Peter Balzli ajoute que Swissmedic «ne refuse pas d’entrer en matière» et précise que l’institut est tenu de réévaluer les critères d’exclusion, en cas de demande. Un changement de pratique pourrait par exemple intervenir en cas de mise sur le marché en Suisse d’une vaccination contre le virus VIH ou si le taux d’infection parmi les HSH diminuait considérablement.

Or, insiste-t-il, c’est la tendance inverse que l’on observe: lors de la dernière évaluation, sur mille personnes domiciliées en Suisse, trois étaient infectées par le VIH. Cette proportion atteignait 100 sur mille chez les HSH. «Les relations sexuelles entre hommes doivent donc toujours être considérées comme un comportement à risque», conclut le porte-parole.

La France, «exemple à suivre»

Du côté des spécialistes du Sida, l’exclusion des homosexuels du don du sang est également contestée. La professeure Alexandra Calmy, responsable de l’unité VIH-Sida aux Hôpitaux universitaires de Genève, considère cette mesure comme discriminatoire. «Il y a effectivement une incidence élevée de nouveaux diagnostics du VIH parmi les homosexuels hommes, ce qui ne justifie toutefois pas l’interdiction», estime-t-elle, en plaidant plutôt pour une évaluation basée sur les comportements à risque.

«L’orientation sexuelle n’est pas un bon marqueur de risque.»
Samia Hurst, bioéthicienne

Alexandra Calmy salue par contre le changement par étape initié par la France. «Le délai de douze mois ne me choque pas. Il pourra être réduit par la suite. C’est une approche qui me semble raisonnable, et je serais satisfaite de voir la Suisse suivre cet exemple», confie-t-elle.

«Une part de rejet de l’homosexualité»

L’exclusion des HSH du don du sang est aussi discutable d’un point de vue éthique. C’est du moins l’avis de Samia Hurst, bioéthicienne, médecin et membre de la Commission centrale d’éthique de l’Académie Suisse des Sciences Médicales. «L’orientation sexuelle n’est pas un bon marqueur de risque. Ce serait éthiquement justifiable de s’en servir, si elle constituait un critère fiable mais ce n’est pas le cas.»

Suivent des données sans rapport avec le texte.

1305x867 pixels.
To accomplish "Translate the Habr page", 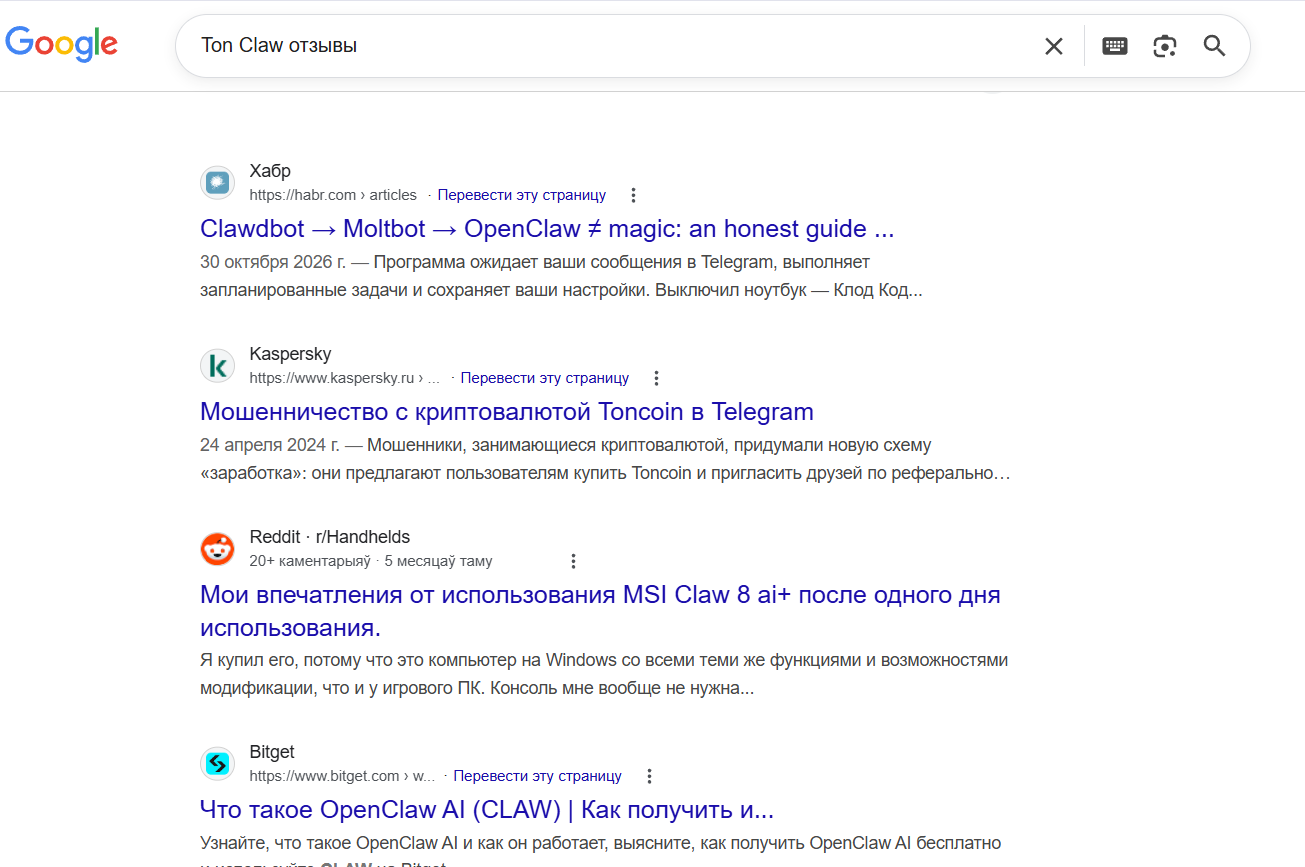I will 521,195.
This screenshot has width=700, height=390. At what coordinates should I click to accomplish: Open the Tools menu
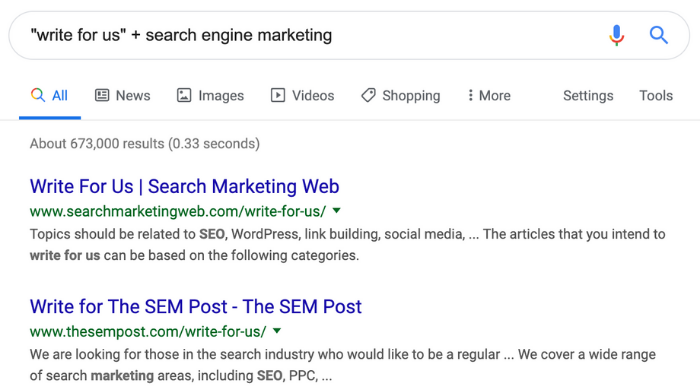[x=656, y=95]
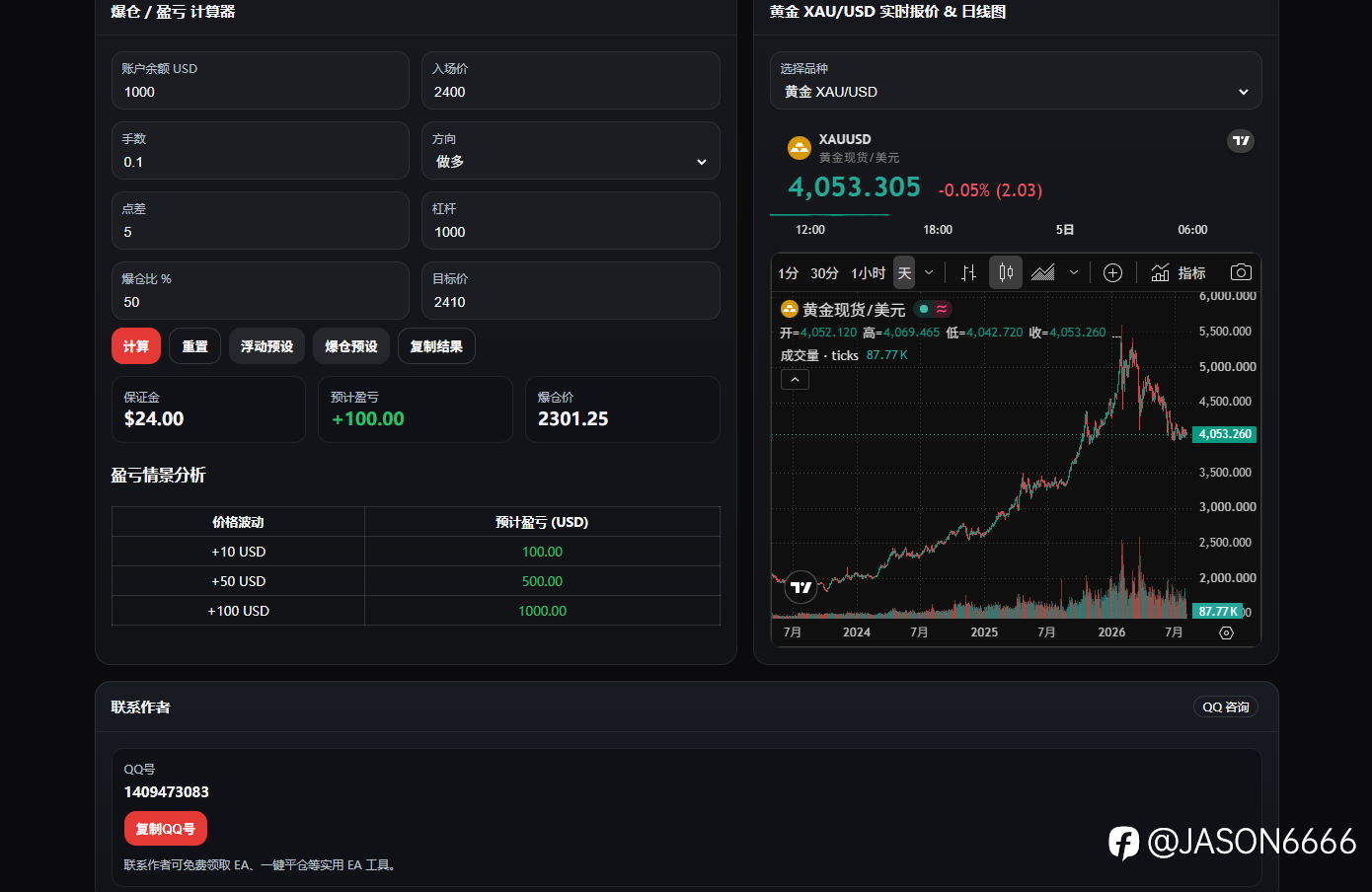Click the 计算 calculate button
Image resolution: width=1372 pixels, height=892 pixels.
pyautogui.click(x=136, y=346)
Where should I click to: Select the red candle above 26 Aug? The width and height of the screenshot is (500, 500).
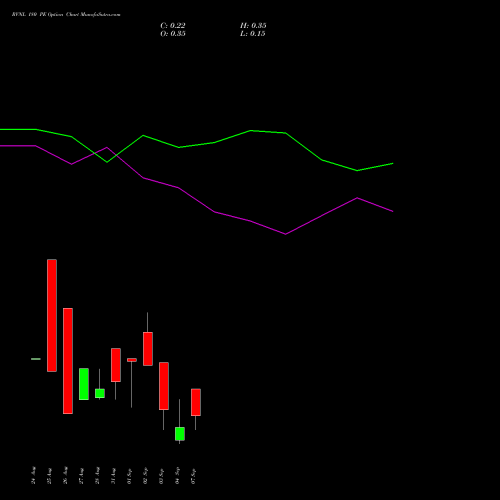pyautogui.click(x=68, y=361)
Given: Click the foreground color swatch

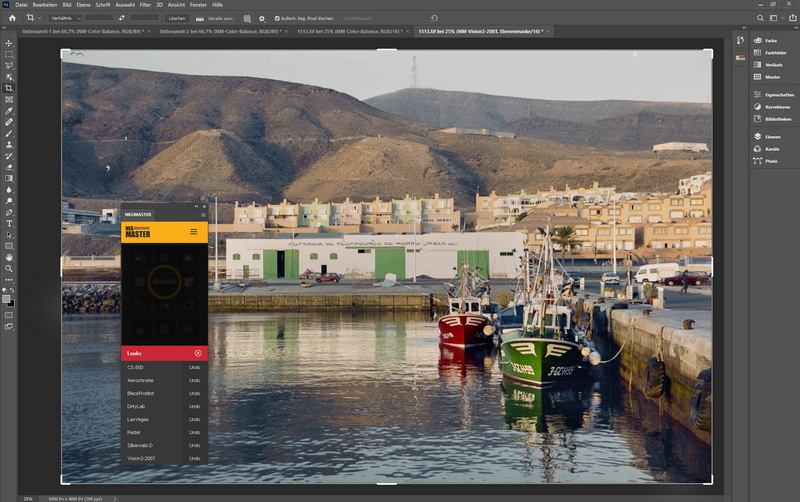Looking at the screenshot, I should click(x=6, y=298).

Elle suggère plutôt de demander aux donneurs davantage de détails sur leur comportement sexuel. «Un couple homosexuel fidèle et stable n’a pas plus de raisons d’être malade qu’un couple hétérosexuel marié et fidèle.»

Samia Hurst explique la persistance de cette interdiction par le désir de tendre vers le risque zéro en matière de transfusion. Une tendance qui conduit «à l’exclusion de toute une population sur la base d’un critère qui n’est pas adapté.» La spécialiste de l’éthique médicale estime qu’«il y a certainement une part de rejet de l’homosexualité qui participe à cette crainte.»

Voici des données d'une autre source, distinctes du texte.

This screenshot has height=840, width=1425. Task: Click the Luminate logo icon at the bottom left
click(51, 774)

*nom connu de la rédaction

Le don du sang en Suisse

Les homosexuels ne sont pas les seuls à être exclus du don du sang. L’interdiction vaut aussi pour les consommateurs de drogues par injection, les personnes qui ont des rapports avec des partenaires multiples, avec un partenaire connu depuis moins de quatre mois ou avec des partenaires infectés par le VIH, qui souffrent de syphilis, d’hépatite B ou C.

Le donneur doit remplir des critères, qui sont clarifiés par le biais d’un questionnaire. Il doit aussi passer un entretien personnel avec un spécialiste médical.

Chaque don de sang est analysé en laboratoire à la recherche d’éventuels agents pathogènes, mais il n’existe pas de sécurité à 100%. La raison en est la «fenêtre diagnostique», soit le temps s’écoulant entre le moment de la contamination et la détectabilité des agents pathogènes ou des anticorps par le laboratoire.

Pour le VIH, cette fenêtre est de 12 jours. Cela signifie que si une personne se rend au don de sang dans les 12 jours suivant sa contamination par le VIH, elle met en danger la vie d’autrui parce que tous les tests échouent pendant cette période.

Le dernier cas de transmission du VIH par transfusion sanguine remonte à janvier 2001. Le donneur était hétérosexuel.